Records from a data source
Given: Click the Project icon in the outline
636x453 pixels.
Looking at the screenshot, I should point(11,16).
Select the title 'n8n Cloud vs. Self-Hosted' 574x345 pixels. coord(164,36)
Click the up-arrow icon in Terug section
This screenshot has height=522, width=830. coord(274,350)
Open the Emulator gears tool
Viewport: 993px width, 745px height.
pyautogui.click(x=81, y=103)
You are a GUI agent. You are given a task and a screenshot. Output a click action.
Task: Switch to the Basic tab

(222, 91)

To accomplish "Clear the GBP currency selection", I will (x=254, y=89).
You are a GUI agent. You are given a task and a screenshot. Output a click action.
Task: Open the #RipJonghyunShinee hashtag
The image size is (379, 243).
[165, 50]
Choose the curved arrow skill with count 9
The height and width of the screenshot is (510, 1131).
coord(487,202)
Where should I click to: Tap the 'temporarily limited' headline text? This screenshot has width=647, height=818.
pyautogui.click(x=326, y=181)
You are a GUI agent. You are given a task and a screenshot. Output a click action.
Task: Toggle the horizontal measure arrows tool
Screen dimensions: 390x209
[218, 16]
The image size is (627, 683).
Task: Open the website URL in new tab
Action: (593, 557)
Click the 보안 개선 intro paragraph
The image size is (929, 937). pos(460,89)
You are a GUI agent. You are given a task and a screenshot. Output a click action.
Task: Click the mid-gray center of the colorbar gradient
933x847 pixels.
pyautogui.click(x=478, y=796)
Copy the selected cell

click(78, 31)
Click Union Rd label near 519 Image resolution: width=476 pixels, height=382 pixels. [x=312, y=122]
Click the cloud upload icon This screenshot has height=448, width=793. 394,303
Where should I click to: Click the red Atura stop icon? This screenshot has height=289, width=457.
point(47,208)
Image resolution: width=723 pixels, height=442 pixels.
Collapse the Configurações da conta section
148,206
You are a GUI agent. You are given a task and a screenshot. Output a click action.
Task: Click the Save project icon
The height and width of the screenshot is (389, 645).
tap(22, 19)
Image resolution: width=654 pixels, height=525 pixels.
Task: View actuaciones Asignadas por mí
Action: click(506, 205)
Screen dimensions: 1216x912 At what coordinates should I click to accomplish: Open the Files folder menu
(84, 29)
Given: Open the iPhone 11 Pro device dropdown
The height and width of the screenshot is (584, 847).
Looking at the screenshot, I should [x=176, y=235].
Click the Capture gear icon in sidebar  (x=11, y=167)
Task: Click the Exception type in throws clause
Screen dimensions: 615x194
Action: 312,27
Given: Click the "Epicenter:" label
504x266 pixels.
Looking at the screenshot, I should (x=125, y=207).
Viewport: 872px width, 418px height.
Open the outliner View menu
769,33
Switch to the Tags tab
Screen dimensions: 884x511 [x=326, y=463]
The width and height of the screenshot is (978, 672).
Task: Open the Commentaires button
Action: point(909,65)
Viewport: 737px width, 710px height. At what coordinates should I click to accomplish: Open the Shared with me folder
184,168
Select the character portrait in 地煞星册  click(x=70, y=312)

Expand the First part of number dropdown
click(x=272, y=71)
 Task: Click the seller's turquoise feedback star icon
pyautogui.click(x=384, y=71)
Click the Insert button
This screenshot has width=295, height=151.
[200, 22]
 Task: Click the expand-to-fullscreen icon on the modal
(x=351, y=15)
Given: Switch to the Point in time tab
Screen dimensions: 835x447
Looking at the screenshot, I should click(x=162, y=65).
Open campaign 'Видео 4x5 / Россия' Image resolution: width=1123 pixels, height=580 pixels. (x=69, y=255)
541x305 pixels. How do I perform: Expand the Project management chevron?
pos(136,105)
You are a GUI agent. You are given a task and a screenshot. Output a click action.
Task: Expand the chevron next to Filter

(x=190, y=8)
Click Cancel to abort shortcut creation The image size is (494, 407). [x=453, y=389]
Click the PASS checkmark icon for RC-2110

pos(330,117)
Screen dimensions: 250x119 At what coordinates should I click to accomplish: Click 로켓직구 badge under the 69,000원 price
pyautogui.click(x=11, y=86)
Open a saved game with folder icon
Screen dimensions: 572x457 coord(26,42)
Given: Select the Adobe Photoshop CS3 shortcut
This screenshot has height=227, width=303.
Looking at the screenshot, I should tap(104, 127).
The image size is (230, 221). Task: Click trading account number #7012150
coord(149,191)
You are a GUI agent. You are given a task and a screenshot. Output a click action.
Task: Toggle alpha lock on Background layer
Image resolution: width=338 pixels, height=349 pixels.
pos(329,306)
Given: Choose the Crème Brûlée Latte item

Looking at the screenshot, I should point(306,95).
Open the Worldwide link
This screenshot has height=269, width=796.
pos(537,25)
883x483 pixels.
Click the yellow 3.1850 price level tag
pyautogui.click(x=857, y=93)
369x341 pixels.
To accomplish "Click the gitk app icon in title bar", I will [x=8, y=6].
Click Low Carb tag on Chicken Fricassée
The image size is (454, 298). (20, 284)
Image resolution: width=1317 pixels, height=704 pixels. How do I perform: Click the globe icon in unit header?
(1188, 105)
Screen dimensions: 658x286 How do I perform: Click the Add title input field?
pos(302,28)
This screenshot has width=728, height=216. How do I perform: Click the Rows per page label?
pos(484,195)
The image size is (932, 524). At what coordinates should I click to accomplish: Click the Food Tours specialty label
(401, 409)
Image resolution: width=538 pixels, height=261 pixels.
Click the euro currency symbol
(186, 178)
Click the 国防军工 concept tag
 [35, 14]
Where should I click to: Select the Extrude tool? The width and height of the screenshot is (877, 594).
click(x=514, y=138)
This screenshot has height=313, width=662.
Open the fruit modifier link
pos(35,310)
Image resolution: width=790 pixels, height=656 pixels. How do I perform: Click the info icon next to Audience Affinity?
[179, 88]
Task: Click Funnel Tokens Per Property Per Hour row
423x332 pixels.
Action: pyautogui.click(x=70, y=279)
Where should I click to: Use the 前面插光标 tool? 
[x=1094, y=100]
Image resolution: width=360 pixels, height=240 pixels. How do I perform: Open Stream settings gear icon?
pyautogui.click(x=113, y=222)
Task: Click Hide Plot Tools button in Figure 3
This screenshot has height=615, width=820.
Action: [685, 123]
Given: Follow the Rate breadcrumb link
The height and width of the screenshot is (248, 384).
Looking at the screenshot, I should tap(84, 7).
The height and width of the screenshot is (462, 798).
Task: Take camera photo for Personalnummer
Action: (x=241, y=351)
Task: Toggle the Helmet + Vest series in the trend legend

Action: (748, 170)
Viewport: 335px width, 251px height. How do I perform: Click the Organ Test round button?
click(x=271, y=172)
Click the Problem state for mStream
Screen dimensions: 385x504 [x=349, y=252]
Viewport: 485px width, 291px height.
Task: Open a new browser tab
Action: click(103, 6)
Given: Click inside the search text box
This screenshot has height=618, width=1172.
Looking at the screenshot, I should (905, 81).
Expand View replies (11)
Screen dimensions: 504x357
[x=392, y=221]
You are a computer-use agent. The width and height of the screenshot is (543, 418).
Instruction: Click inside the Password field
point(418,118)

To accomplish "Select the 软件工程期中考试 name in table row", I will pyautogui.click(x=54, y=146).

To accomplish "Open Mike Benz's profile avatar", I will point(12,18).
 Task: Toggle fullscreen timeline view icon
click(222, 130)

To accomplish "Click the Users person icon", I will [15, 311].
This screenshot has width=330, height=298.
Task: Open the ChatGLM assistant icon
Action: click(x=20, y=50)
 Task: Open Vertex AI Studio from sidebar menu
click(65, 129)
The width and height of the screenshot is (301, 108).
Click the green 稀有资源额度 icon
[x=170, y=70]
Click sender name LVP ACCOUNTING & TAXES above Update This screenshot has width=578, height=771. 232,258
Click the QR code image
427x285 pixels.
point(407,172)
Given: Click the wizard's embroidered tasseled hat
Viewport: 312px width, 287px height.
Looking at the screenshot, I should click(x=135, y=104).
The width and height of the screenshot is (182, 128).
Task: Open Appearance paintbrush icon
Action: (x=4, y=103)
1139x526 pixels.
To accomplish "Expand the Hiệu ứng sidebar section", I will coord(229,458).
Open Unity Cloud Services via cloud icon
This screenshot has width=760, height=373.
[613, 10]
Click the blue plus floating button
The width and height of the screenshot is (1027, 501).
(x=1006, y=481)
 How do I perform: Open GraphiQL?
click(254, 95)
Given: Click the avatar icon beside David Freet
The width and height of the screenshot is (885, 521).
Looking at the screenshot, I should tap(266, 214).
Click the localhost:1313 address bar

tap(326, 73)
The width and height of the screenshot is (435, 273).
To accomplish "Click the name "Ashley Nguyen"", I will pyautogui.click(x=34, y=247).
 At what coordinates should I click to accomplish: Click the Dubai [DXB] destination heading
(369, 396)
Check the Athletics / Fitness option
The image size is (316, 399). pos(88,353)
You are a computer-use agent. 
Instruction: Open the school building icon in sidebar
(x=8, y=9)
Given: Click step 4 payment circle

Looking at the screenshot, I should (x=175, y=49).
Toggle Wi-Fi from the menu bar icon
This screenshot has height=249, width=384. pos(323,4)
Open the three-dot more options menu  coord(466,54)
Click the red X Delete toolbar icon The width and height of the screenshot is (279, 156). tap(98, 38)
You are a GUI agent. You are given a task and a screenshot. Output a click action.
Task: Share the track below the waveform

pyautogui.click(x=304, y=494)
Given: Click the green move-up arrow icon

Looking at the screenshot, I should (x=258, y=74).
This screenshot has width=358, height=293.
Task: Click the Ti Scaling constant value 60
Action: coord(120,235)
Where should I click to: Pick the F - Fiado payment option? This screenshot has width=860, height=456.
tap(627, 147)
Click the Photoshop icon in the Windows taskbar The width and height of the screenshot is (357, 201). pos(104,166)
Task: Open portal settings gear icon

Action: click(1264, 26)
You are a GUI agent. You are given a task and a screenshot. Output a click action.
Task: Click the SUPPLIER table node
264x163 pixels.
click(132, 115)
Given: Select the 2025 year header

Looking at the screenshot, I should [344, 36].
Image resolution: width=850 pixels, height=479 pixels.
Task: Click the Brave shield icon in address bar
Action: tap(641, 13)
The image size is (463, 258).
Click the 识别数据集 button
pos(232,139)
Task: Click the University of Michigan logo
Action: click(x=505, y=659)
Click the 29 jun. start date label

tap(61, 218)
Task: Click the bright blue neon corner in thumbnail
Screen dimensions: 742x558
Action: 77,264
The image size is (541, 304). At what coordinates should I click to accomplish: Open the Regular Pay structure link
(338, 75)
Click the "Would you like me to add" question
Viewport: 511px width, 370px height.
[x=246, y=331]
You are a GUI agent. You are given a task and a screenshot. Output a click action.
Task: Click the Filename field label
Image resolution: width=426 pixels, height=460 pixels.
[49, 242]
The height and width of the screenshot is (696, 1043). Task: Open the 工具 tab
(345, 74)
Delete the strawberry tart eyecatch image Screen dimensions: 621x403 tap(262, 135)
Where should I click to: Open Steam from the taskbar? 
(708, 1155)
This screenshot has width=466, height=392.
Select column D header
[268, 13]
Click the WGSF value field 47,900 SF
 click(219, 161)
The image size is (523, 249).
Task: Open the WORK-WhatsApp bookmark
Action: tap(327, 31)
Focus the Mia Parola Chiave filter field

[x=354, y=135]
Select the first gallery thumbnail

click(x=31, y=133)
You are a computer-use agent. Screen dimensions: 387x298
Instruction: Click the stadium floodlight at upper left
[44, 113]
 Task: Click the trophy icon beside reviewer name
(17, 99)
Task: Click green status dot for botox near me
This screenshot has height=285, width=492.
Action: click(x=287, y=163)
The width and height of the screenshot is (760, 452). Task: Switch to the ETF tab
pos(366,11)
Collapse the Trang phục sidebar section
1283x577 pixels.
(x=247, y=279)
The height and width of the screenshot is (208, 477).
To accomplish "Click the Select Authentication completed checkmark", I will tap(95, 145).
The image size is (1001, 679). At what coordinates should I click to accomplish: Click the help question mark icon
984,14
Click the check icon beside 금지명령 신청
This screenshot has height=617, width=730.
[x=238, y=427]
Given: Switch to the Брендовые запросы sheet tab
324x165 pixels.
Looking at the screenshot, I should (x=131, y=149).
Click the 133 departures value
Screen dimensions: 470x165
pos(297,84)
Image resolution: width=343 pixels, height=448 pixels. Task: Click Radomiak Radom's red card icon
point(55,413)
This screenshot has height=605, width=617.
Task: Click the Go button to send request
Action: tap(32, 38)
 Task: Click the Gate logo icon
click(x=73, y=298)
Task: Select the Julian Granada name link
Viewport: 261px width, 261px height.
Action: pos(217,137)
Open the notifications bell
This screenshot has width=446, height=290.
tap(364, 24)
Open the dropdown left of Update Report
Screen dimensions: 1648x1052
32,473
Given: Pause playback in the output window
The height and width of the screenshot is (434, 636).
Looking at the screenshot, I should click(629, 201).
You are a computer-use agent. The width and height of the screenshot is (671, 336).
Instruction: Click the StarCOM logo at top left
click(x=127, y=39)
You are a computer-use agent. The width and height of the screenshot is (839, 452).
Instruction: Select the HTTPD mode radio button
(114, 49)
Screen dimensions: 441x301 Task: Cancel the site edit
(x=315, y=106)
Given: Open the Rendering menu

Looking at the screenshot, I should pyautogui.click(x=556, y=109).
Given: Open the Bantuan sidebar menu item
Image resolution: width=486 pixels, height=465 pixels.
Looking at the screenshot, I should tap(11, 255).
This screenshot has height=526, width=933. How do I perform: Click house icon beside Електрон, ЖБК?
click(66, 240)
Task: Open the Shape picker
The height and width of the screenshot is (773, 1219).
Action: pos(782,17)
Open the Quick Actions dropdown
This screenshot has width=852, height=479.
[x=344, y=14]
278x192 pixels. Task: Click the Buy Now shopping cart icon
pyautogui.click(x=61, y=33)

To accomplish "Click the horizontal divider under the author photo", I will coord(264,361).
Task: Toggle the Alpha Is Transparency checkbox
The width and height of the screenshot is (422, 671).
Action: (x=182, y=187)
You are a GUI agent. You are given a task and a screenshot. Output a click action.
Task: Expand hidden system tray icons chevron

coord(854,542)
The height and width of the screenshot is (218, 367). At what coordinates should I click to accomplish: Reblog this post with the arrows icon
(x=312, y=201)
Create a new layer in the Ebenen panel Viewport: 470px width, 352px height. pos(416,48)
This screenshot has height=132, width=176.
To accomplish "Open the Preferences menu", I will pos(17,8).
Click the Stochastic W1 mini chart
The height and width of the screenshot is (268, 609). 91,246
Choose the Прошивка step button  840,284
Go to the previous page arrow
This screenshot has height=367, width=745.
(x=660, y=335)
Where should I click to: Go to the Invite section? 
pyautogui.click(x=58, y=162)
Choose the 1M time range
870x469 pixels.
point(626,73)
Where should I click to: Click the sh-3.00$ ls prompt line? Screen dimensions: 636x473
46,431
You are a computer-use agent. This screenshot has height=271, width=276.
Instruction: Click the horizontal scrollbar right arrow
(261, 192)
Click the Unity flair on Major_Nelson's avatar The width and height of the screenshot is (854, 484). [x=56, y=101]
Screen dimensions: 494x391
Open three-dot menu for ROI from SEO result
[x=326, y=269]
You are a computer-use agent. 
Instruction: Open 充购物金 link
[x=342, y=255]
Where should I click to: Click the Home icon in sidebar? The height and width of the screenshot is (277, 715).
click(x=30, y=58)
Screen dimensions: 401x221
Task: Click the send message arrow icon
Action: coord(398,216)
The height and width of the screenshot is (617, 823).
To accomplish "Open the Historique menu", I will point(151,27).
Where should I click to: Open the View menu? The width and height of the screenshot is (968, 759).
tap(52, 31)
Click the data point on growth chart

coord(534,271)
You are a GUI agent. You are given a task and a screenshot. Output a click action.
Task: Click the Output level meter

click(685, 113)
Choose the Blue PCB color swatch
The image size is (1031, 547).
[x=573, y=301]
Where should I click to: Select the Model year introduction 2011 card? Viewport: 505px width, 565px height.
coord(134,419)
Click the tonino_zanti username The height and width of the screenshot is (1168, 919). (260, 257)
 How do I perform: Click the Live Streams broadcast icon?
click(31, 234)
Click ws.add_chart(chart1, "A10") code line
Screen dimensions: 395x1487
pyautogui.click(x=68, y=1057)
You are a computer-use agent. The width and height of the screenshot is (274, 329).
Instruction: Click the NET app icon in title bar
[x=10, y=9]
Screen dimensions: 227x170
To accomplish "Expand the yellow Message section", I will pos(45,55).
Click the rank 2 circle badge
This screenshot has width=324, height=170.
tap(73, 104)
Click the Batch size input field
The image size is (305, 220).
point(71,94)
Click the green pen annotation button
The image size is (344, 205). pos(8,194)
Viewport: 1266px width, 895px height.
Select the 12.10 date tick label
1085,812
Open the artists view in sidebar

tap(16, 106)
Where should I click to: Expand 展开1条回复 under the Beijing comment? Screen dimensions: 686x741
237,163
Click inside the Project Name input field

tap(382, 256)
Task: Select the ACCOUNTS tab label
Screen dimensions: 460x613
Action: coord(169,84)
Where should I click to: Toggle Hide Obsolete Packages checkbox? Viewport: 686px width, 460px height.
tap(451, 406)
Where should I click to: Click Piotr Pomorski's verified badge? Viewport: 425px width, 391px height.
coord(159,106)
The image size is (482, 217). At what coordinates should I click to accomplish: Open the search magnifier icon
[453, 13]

• EXERCISE DIRECTIONS: Each line holding the word "computer" must be copied from the data.

• RESULT:
You are a computer-use agent. The width and height of the screenshot is (543, 418).
You are a computer-use agent. 
You are a computer-use agent. Screen dimensions: 387x298
You are a computer-use agent. The width and height of the screenshot is (671, 336).
You are a computer-use agent. The width and height of the screenshot is (839, 452).
You are a computer-use agent. This screenshot has height=271, width=276.
You are a computer-use agent. 
You are a computer-use agent. The width and height of the screenshot is (274, 329).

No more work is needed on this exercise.